In multivariable analyses that included only the 29 Asian women in the efavirenz group, CYP2B6 genotype was also significantly associated with levonorgestrel clearance, again driven by CYP2B6 poor metabolizers. Among Asian women, the adjusted GMR of clearance in poor versus normal metabolizers was 2.77 (90% CI: 1.96–3.91), and in intermediate versus normal metabolizers was 0.88 (90% CI: 0.68–1.15).

In multivariable analyses that included only the 19 Black women in the efavirenz group, CYP2B6 poor metabolizers also had the most rapid levonorgestrel clearance, but this was not statistically significant. Among Black women, the adjusted GMR of clearance in poor versus normal metabolizers was 1.96 (90% CI: 0.89–4.31), and in intermediate versus normal metabolizers was 1.76 (90% CI: 0.89–3.48).

▶ **Information supplied**
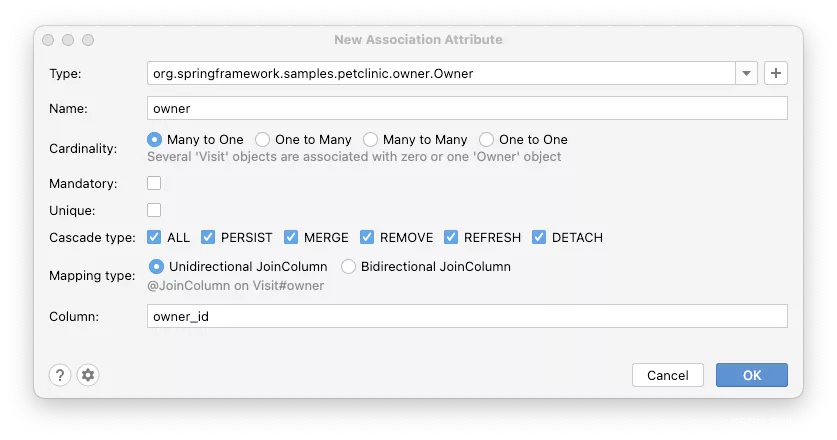Select Many to One cardinality
The image size is (837, 440).
tap(155, 140)
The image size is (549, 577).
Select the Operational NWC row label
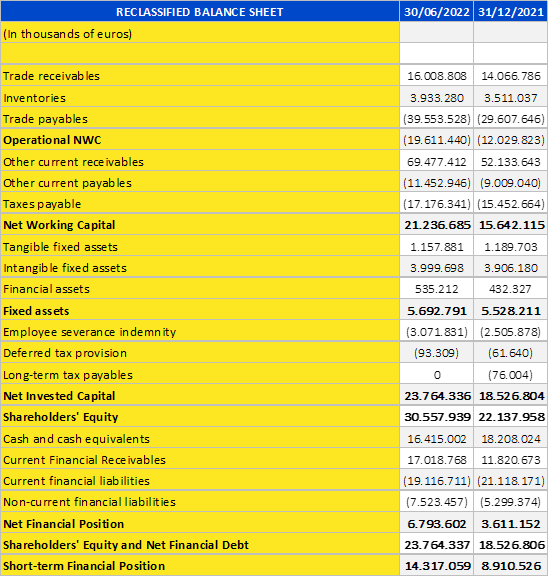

▶ **Activity list**
a: From the passage on levonorgestrel clearance, list every adjusted geometric mean ratio (GMR) of clearance that it reports, along with the comparison each one describes.
b: Rewrite the part of the passage on levonorgestrel clearance that opens with the words containing "In multivariable analyses that included only the 19" and closes with "(90% CI: 0.89–3.48).", replacing "rapid" with "fast".
c: According to the passage on levonorgestrel clearance, how many Black women in the efavirenz group were included in the multivariable analyses?

▶ **List of answers**
a:
- 2.77: poor versus normal metabolizers, Asian women
- 0.88: intermediate versus normal metabolizers, Asian women
- 1.96: poor versus normal metabolizers, Black women
- 1.76: intermediate versus normal metabolizers, Black women

b:
In multivariable analyses that included only the 19 Black women in the efavirenz group, CYP2B6 poor metabolizers also had the most fast levonorgestrel clearance, but this was not statistically significant. Among Black women, the adjusted GMR of clearance in poor versus normal metabolizers was 1.96 (90% CI: 0.89–4.31), and in intermediate versus normal metabolizers was 1.76 (90% CI: 0.89–3.48).

c: 19